I went to the doctor in July, when my fitness regimen of walking with my buddy was not doing the trick. I told him I thought my metabolism might be at issue. He asked me what I ate on any given day. I told him. He asked me how often I drank wine or beer or any other alcohol. I told him. He said, matter-of-factly, “Your problem is that you eat and drink too much.” And so it was.
I cut out bad carbs and followed something resembling the South Beach Diet through the end of September. I cut out wine entirely for the first rhree months. It was my alcoholic beverage of choice. I easily gave up beer, since I have it two or three times a year at most. Hard liquor only makes an appearance when egg nog rears its ugly-yet-sublimely-tasty head – right about now, as a matter of fact, in December.
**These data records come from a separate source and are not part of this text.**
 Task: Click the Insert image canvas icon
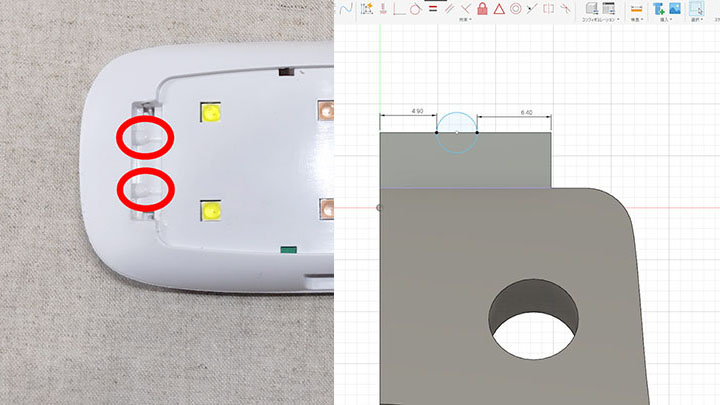click(675, 9)
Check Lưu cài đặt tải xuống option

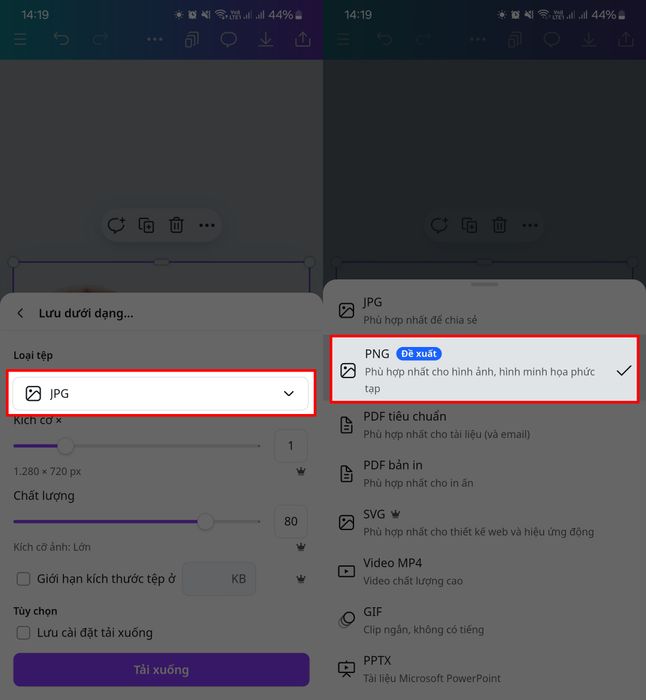23,633
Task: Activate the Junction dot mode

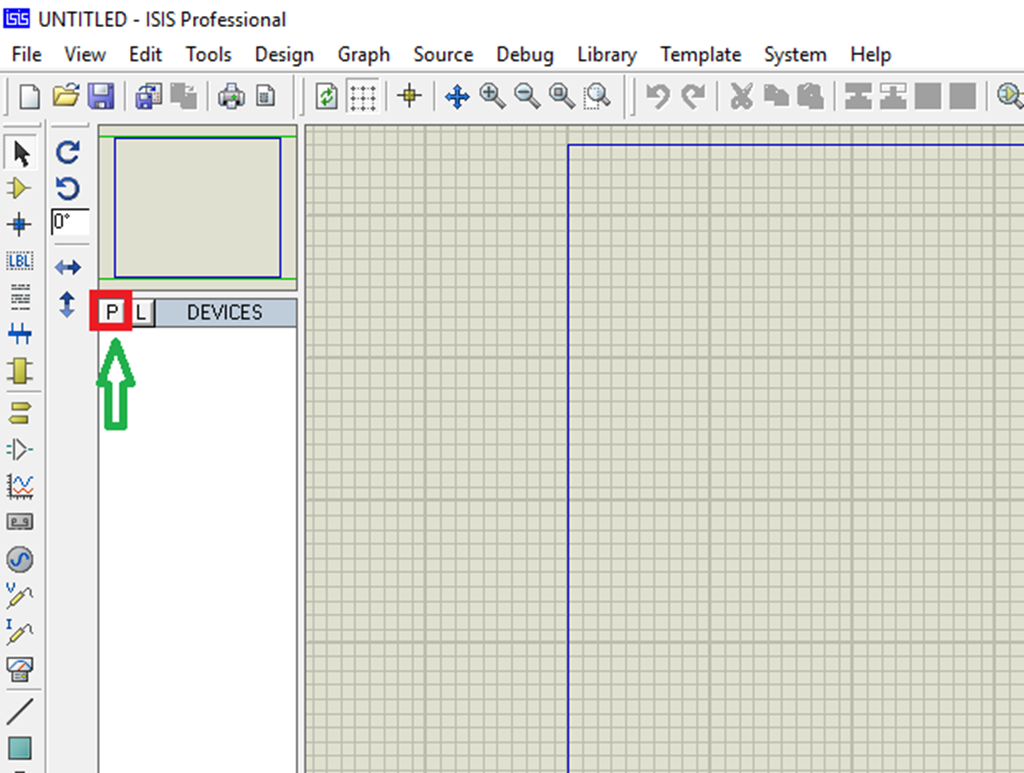Action: click(22, 225)
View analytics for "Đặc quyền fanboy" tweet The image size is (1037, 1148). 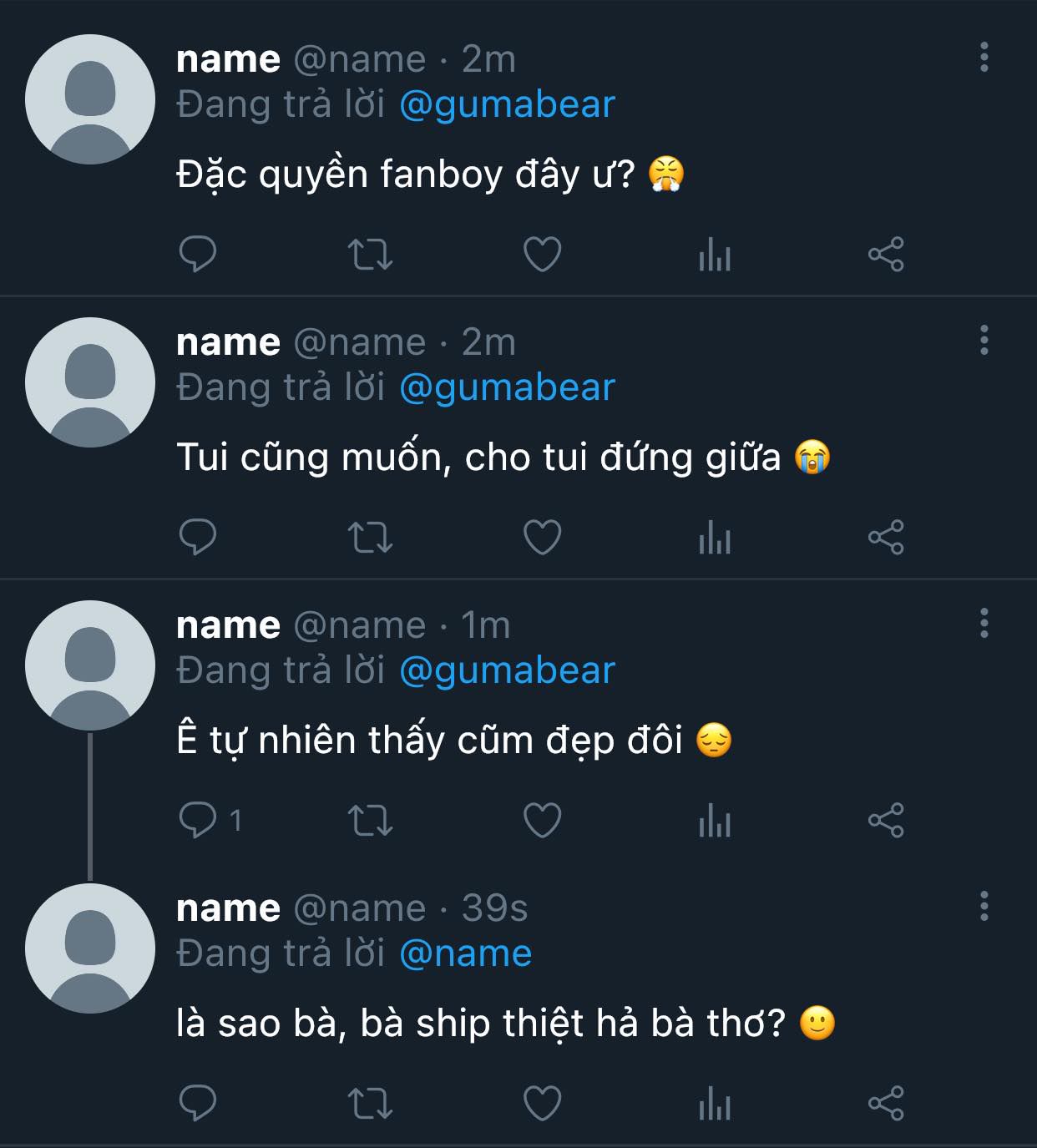coord(715,255)
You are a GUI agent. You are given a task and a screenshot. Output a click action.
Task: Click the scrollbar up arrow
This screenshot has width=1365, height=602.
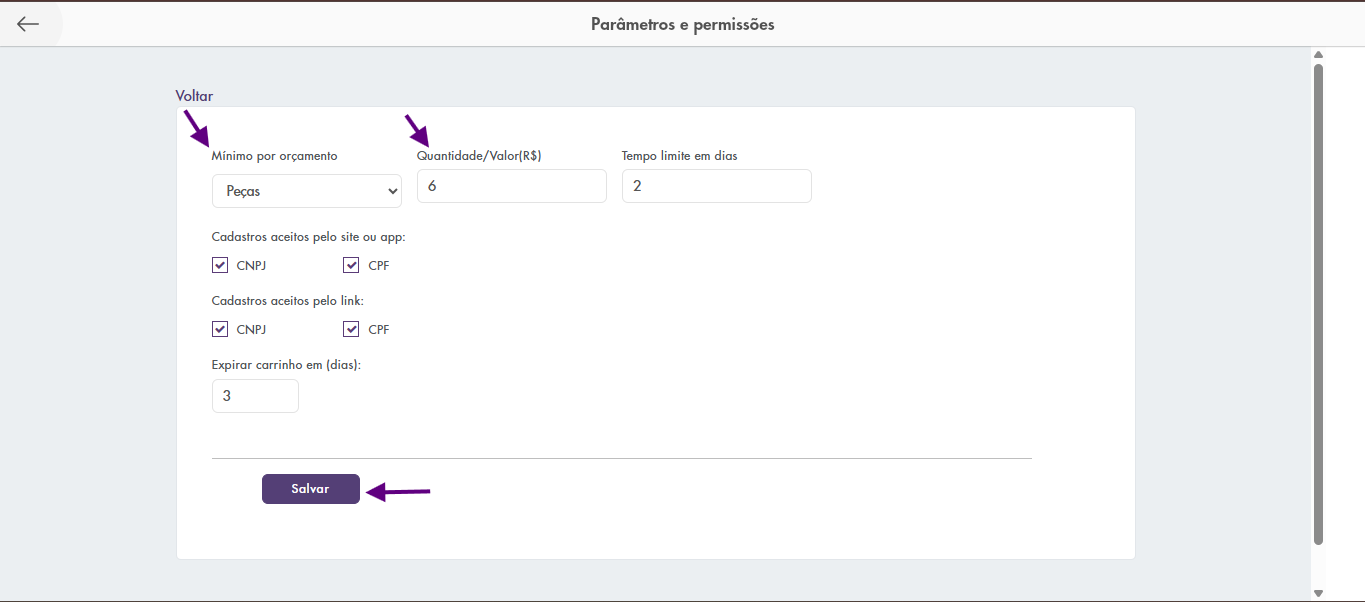click(1318, 55)
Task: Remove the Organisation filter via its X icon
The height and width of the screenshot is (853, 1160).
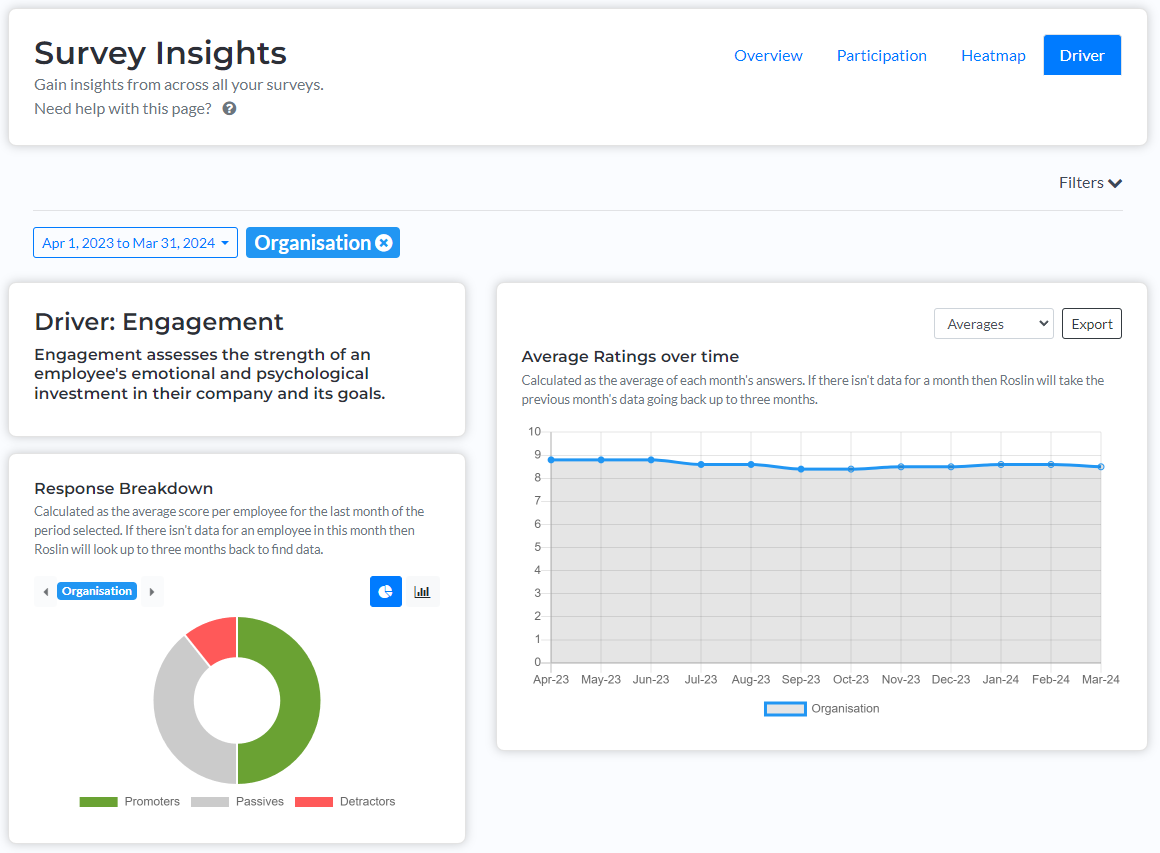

By the end of November, I had reached my doctor’s target weight for me. I *might* want to lose some more weight, but we shall see if it continues to come off as easily as it has to date. This is about health ore than vanity (although vanity certainly plays a role.) Here are before and after pictures:
Why does FitBit work?
1. It asked me the right questions. How much weight did I want to lose? What was my activity level? By answering these simple questions honestly, I was able to see how many steps I needed to take each day and how many calories I could consume.
2. It set achievable goals. For me? 10,000 steps a day, which i easily achieve (I’m a mom. I have an Australian shepherd and a Jack Russell terrier. 10,000 steps is not difficult.) 10 sets of stairs, which, in hilly Colorado, is also easy. I did notice that, when I visited family in Alabama, those ten sets of stairs were more difficult to come by.
3. It encouraged me in whimsical and frequent ways. FitBit gives you badges for achievements as mundane as walking 5,000 steps. Now I’ve walked over two million. Booyah. I would not know that if not for FitBit. My BMI went from the obese range to 24.5, perfectly normal. I would not have known this if not for FitBit.
4. The upgrades made sense and added value. I bought the Aria scale. It kept me honest by automatically updating my weight wirelessly every time I weighed in. I upgraded to the Pro membership and logged my sleep and food. I get a nutritional report on demand, a personal trainer analysis, a sleep analysis, and an exercise analysis (sedentary, low effort, and high effort.) All of this was useful. I could print out the results and take them to the doctor for my monthly weigh-in, should I so choose. (I never needed to because, after the first month of rapid weight loss, I lost between two and three pounds a week.)
5. The community option was there if I needed it. I’ve been a member of Weight Watchers. It worked for me as a teen. It did not as an adult because, perhaps, I am less vulnerable to peer pressure. For whatever reason, I did not need community support. But I knew I had it if I did.